## begin Provided passage
Here we specify all the parameters for VLBart and ReFT. Note that we unfroze the bias and the layer norms, as well as the visual embeddings. For the detailed modules that we tune, see `trainer_base.py`.

In [13]:
cudnn.benchmark = True
args = parse_args(False)
ngpus_per_node = torch.cuda.device_count()
args.world_size = ngpus_per_node

In [14]:
args.distributed = False
args.nproc_per_node = 1
args.master_port = 26464
args.multiGPU = True
args.optim = "adamw"
args.warmup_ratio = 0.1
args.clip_grad_norm = 5
args.weight_decay = 0.01
args.lr = 1e-3
args.epochs = 3
args.num_workers = 4
args.backbone = "facebook/bart-base"
args.output = "snap/VLBart_dora_reft/test/"
args.num_beams = 5
args.use_tasks_prompts = True
args.train_topk = 10000
args.valid_topk = 4
args.batch_size = 100
args.valid_batch_size = 1
# args.use_dora = True
args.unfreeze_bias = True
args.unfreeze_layer_norms = True
# args.lora_settings = True
# args.lora_dim = 128
args.tasks = "vqa"
args.dropout = 0.00
args.reft_dropout = 0.00
args.reft_image_dropout = 0.00
args.reft_rank = 4
args.reft_image_rank = 64
args.positions = "f3+l3"
args.image_positions = "f3+l3"

args.feature = "RN101"
args.n_boxes = 36
args.downsample = True
args.image_size = "(224,224)"
args.project_name = "Test"
args.run_name = "tune+lr1e-3"
args.local_rank = 0
args.feature_type = "RN101"
os.environ['RANK'] = '0'
os.environ['WORLD_SIZE'] = '1'
os.environ['MASTER_ADDR'] = '127.0.0.1'
os.environ['MASTER_PORT'] = '26464'

In [15]:
# cudnn.benchmark = True
# args = parse_args(False)
ngpus_per_node = torch.cuda.device_count()
args.world_size = ngpus_per_node
if args.local_rank in [0, -1]:
    print(args)

    comments = []
    if args.load is not None:
        ckpt_str = "_".join(args.load.split('/')[-3:])
        comments.append(ckpt_str)
    if args.comment != '':
        comments.append(args.comment)
    comment = '_'.join(comments)

    from datetime import datetime
    current_time = datetime.now().strftime('%b%d_%H-%M')
## end Provided passage
## begin Source data
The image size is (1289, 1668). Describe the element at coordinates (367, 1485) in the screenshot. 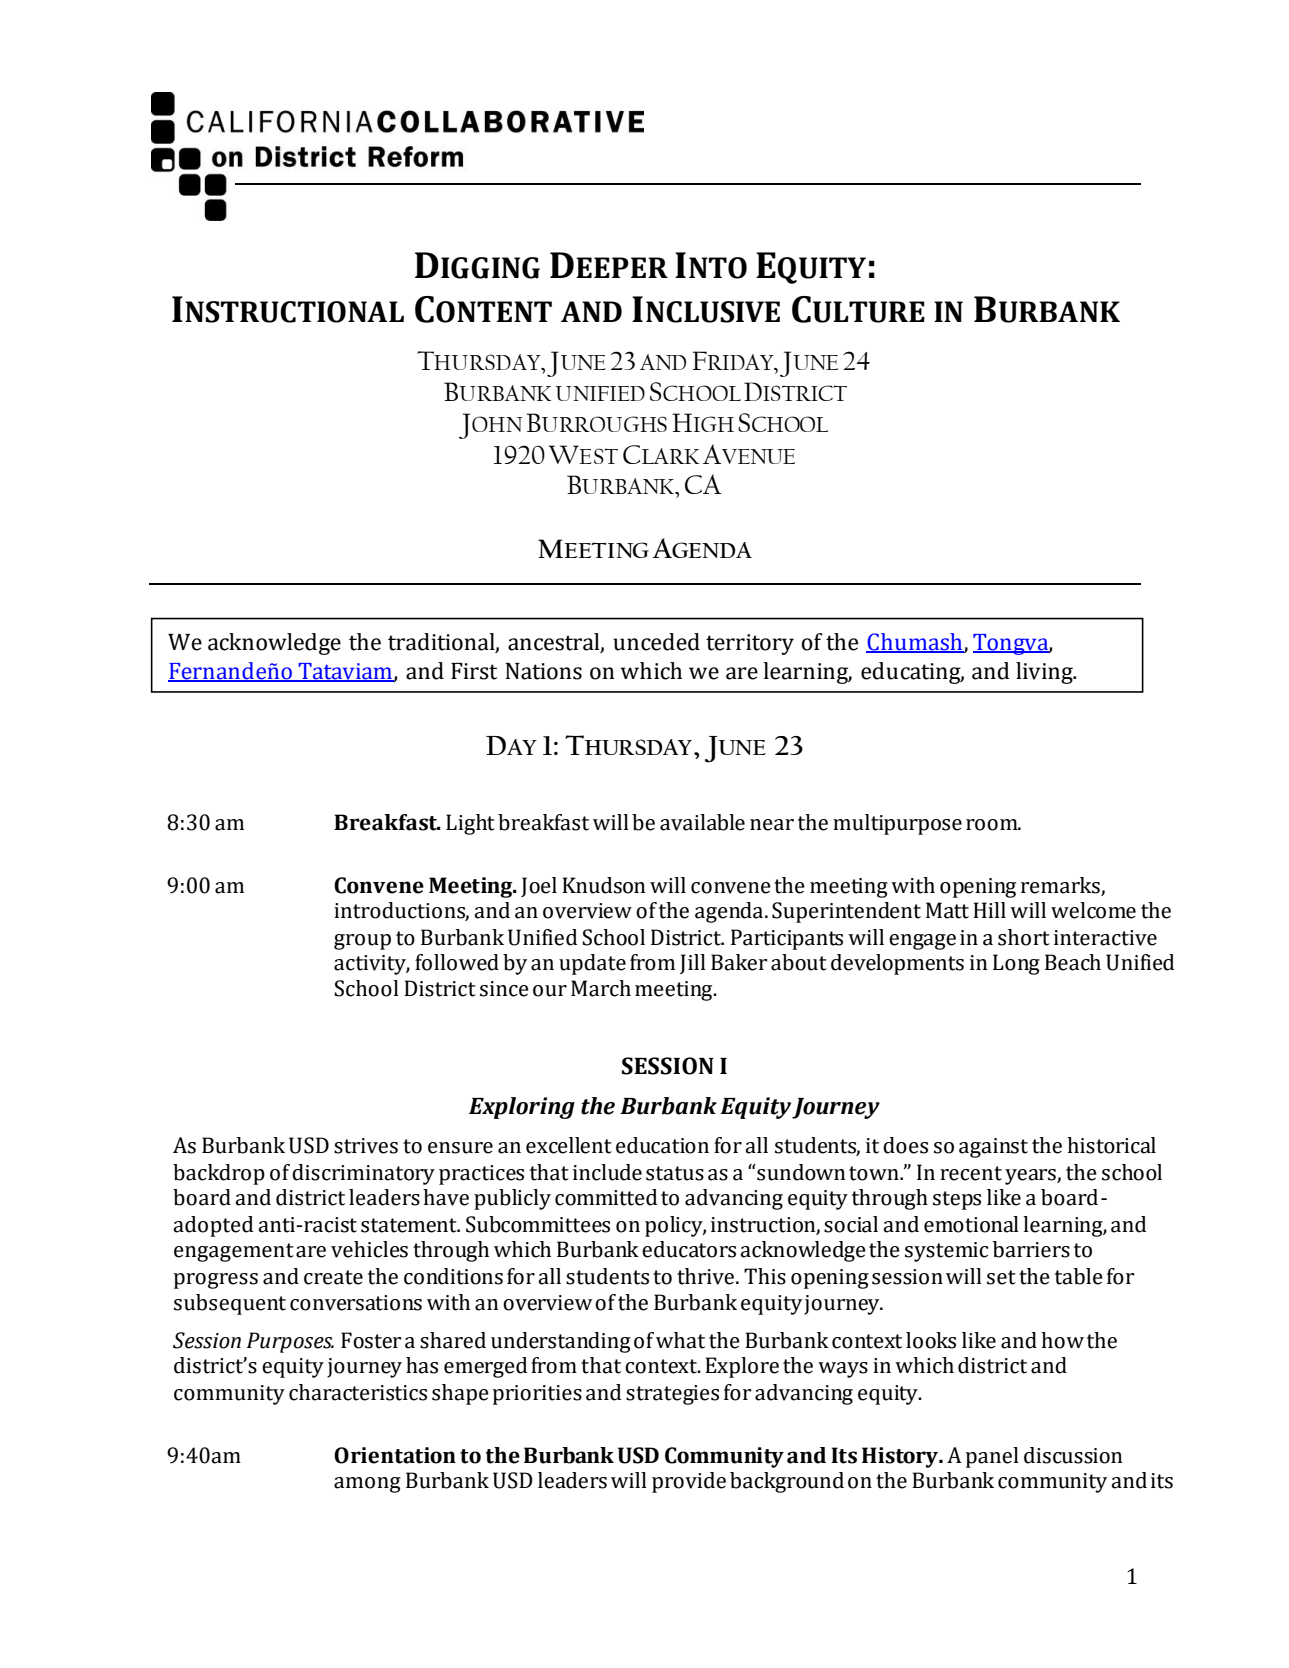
## end Source data
> [Task requirements]
1 > In the VLBart configuration passage, which components were unfrozen in addition to the visual embeddings?
2 > Output the portion of the VLBart configuration passage between "args.local_rank = 0" and "print(args)", inclusive.
3 > Summarize the VLBart configuration passage in two sentences.

> [Expected results]
1 > The bias and the layer norms.

2 >
args.local_rank = 0
args.feature_type = "RN101"
os.environ['RANK'] = '0'
os.environ['WORLD_SIZE'] = '1'
os.environ['MASTER_ADDR'] = '127.0.0.1'
os.environ['MASTER_PORT'] = '26464'

In [15]:
# cudnn.benchmark = True
# args = parse_args(False)
ngpus_per_node = torch.cuda.device_count()
args.world_size = ngpus_per_node
if args.local_rank in [0, -1]:
    print(args)

3 > The passage specifies the parameters for VLBart and ReFT, noting that the bias, the layer norms, and the visual embeddings were unfrozen and that the tuned modules are detailed in `trainer_base.py`. The code sets options such as the AdamW optimizer, a learning rate of 1e-3, three epochs, the facebook/bart-base backbone, and the vqa task, and then prints the arguments when the local rank is 0 or -1.